Que signifie le terme « Grande Armée » ?
Ce terme est forgé au moment de la campagne de 1805, lorsque Napoléon 1er quitte le camp de Boulogne pour marcher sur Vienne, en Autriche. Au sens strict, ce qualificatif désigne une armée commandée par l’empereur. Dans un sens un plus générique, il réfère aux différentes armées françaises du temps de Napoléon. Plusieurs Grandes Armées se sont en effet succédées. Celle de 1805 enchaîne les campagnes jusqu’en 1808. Une deuxième est ensuite mise sur pied quand l’empereur décide de prendre la tête du corps expéditionnaire en Espagne. D’autres suivront jusqu’à l’ultime bataille de Waterloo.
Quelles étaient les personnes qui la composaient ?
Tout d’abord, je tiens à rappeler que la conscription avait été instaurée en 17981. La Grande Armée rassemblait donc l’ensemble des couches sociales de la population. Les classes populaires surtout mais aussi l’ancienne aristocratie. Dès sa prise de pouvoir en 1799, l’empereur avait en effet initié une politique de réconciliation. De nombreux Emigrés, alors en fuite à l’étranger après la Révolution française, sont ainsi revenus pour intégrer la Grande Armée, notamment le corps des officiers.
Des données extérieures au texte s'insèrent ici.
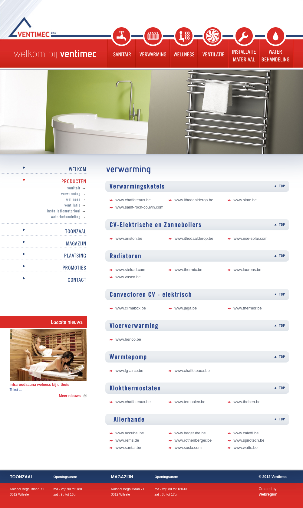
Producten (43, 181)
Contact (43, 280)
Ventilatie (212, 47)
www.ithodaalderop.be (194, 200)
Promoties (43, 268)
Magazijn (43, 243)
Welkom (43, 169)
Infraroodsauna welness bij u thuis (39, 385)
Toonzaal (43, 231)
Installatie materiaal (243, 47)
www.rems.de (127, 440)
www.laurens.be (248, 269)
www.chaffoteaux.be (133, 200)
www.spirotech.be (249, 440)
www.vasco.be (128, 277)
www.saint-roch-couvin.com (139, 207)
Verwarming (152, 47)
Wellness (183, 47)
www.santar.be (128, 447)
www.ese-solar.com (251, 238)
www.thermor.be (248, 308)
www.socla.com (188, 447)
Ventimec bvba (47, 27)
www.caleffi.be (246, 433)
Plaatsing (43, 255)
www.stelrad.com (130, 269)
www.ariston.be (129, 238)
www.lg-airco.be (129, 370)
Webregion (268, 494)
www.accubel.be (130, 433)
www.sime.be (245, 200)
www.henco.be (128, 339)
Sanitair (121, 47)
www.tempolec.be (190, 401)
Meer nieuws (70, 396)
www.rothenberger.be (193, 440)
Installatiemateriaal (49, 211)
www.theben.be (247, 401)
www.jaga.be (186, 308)
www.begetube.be (190, 433)
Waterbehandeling (276, 47)
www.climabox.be (131, 308)
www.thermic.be (189, 269)
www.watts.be (246, 447)
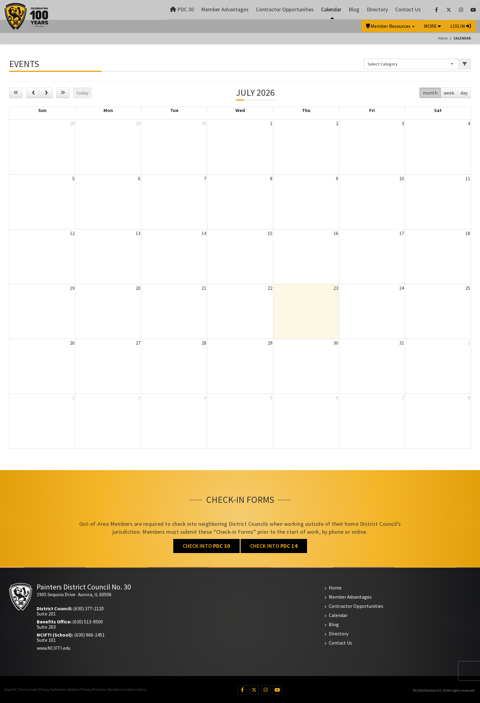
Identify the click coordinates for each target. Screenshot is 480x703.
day (463, 93)
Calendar (331, 9)
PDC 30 (182, 9)
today (82, 93)
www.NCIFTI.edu (53, 648)
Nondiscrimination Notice (126, 689)
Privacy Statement (52, 689)
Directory (377, 9)
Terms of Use (27, 689)
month (430, 93)
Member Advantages (225, 9)
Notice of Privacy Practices (86, 689)
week (449, 93)
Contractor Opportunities (285, 9)
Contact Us (408, 9)
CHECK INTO (206, 545)
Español (10, 689)
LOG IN (460, 26)
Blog (354, 9)
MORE (432, 26)
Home (443, 38)
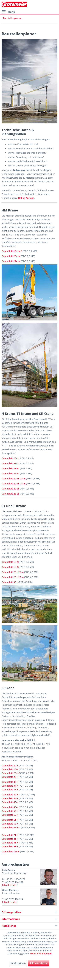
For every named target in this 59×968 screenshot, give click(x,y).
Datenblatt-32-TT (10, 473)
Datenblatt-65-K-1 (11, 827)
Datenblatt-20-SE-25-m (13, 483)
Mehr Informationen (41, 953)
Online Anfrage (26, 197)
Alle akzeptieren (39, 963)
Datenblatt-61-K (10, 819)
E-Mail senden (9, 885)
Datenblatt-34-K (10, 785)
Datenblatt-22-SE (10, 488)
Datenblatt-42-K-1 (11, 794)
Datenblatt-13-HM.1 (12, 251)
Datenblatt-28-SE (10, 493)
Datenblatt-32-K (10, 781)
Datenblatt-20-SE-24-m (13, 478)
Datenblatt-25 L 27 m (13, 577)
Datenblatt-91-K (10, 846)
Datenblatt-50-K (10, 807)
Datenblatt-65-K (10, 823)
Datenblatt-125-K (11, 851)
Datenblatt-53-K (10, 810)
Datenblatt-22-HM (11, 261)
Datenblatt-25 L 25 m (13, 572)
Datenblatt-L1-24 (10, 561)
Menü (8, 11)
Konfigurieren (18, 963)
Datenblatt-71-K (10, 835)
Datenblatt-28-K (10, 776)
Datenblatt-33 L (10, 582)
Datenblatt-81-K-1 (11, 842)
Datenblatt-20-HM (11, 256)
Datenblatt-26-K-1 (11, 773)
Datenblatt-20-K (10, 765)
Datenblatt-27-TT (10, 468)
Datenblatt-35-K (10, 789)
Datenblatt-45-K (10, 802)
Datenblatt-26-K (10, 769)
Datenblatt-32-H (10, 463)
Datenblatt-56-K (10, 814)
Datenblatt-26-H (10, 458)
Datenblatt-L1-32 (10, 566)
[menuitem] (8, 12)
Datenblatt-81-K (10, 838)
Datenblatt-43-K (10, 798)
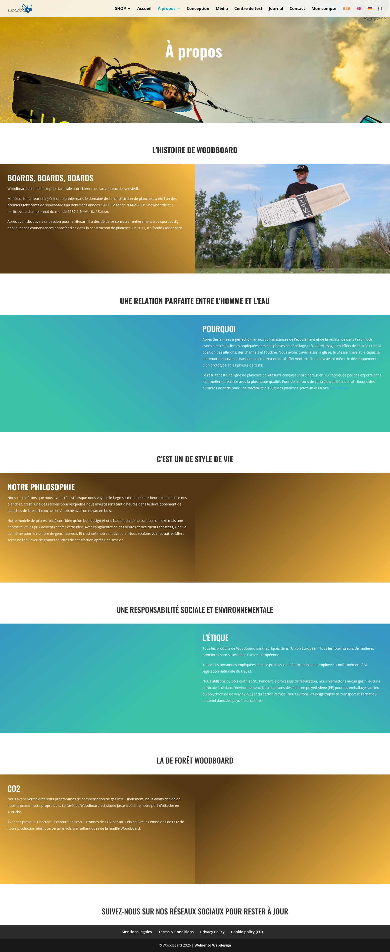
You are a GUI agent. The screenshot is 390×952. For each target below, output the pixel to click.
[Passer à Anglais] (359, 12)
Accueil (144, 9)
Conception (198, 9)
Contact (297, 9)
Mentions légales (137, 931)
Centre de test (248, 9)
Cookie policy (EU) (247, 931)
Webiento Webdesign (213, 945)
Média (222, 9)
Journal (276, 9)
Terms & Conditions (176, 931)
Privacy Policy (212, 931)
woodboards (340, 388)
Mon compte (323, 9)
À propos (166, 9)
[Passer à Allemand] (370, 12)
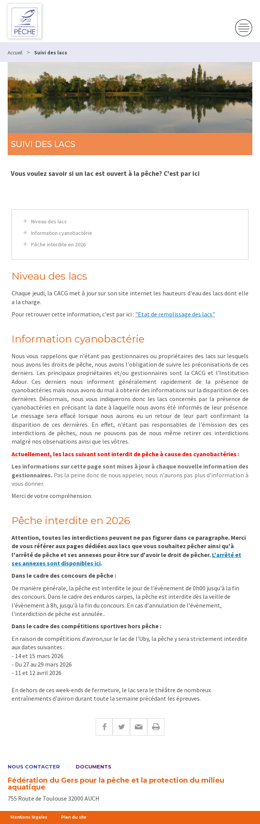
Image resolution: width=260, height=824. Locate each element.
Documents (93, 766)
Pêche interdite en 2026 (58, 244)
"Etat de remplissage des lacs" (175, 314)
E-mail (138, 727)
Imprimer (155, 727)
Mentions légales (28, 817)
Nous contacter (34, 766)
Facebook (104, 727)
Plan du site (73, 817)
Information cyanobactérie (61, 232)
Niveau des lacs (49, 221)
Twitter (121, 727)
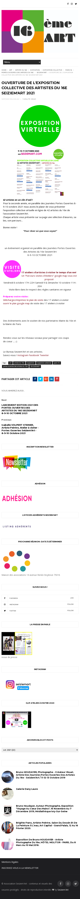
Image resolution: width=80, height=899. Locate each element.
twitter (38, 611)
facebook (38, 598)
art (10, 70)
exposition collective (52, 70)
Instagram (22, 355)
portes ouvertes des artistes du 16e (18, 72)
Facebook (34, 355)
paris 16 (68, 70)
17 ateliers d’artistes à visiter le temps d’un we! (49, 272)
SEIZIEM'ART (42, 72)
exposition (35, 70)
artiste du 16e (21, 70)
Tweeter (44, 355)
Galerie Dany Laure (27, 789)
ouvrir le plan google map (16, 303)
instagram (38, 604)
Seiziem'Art (63, 889)
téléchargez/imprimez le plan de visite (23, 299)
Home (4, 70)
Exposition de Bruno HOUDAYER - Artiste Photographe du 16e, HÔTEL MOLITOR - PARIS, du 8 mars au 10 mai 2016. (46, 842)
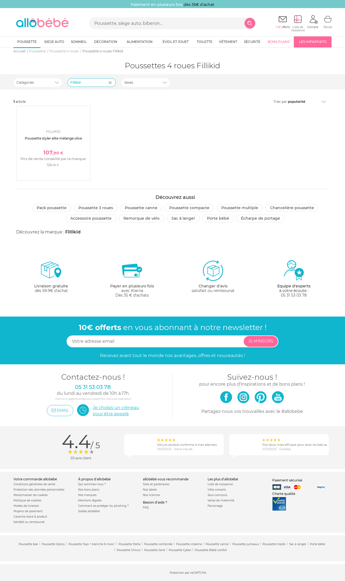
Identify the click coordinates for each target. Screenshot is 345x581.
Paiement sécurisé (287, 480)
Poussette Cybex (180, 550)
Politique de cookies (27, 500)
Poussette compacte (189, 207)
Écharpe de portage (260, 218)
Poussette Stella (129, 544)
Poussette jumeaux (245, 544)
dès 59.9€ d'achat (51, 279)
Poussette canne (141, 207)
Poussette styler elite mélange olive (53, 138)
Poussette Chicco (128, 550)
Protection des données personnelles (38, 489)
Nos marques (87, 495)
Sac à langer (183, 218)
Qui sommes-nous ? (92, 484)
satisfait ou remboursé (213, 276)
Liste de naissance (220, 484)
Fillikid (73, 232)
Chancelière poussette (292, 207)
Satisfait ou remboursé (28, 522)
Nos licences (151, 495)
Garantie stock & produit (30, 516)
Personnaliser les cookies (30, 495)
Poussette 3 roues (95, 207)
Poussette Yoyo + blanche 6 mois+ (91, 544)
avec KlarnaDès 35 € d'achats (132, 279)
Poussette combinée (158, 544)
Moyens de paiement (28, 511)
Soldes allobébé (89, 511)
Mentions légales (90, 500)
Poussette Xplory (53, 544)
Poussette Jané (154, 550)
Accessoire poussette (91, 218)
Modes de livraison (26, 506)
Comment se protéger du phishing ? (103, 506)
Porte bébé (218, 218)
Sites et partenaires (156, 484)
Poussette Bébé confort (211, 550)
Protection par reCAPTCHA (188, 573)
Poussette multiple (239, 207)
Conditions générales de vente (34, 484)
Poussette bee (28, 544)
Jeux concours (217, 495)
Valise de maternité (221, 500)
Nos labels (150, 489)
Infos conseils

Au niveau des nationalités, l’armée napoléonienne accueille dans un premier temps une immense majorité de Français, malgré la présence de certains étrangers comme les fameux mamelouks de la Garde impériale. Elle devient toutefois beaucoup plus hétérogène au fil des conquêtes et accueille notamment des Italiens, des Polonais, des Allemands, quelques Grecs, et même des Autrichiens et des Prussiens lors de la campagne de Russie en 1812. Plus de la moitié de la Grande Armée est alors composée de soldats issus de territoires hors des frontières actuelles de la France.
Qu’est-ce qui faisait la force de cette Grande Armée ?
Il faut savoir qu’elle bénéficie directement des débats théoriques et structurels ayant eu lieu au XVIIIesiècle. La Grande Armée naît au moment où ces discussions sont mises en œuvres dans un système cohérent sur le plan organisationnel. Conséquence immédiate : l’arrivée de l’échelon divisionnaire et de l’échelon du corps d’armée. Ce dernier, apte à faire campagne de façon autonome, devient un facteur de supériorité important plus ou moins copié par la suite par les autres belligérants. La Grande Armée hérite aussi des progrès en termes d’administration de la guerre, avec une logistique beaucoup plus efficace et réactive. C’est inédit à l’époque et l’empereur y est pour beaucoup.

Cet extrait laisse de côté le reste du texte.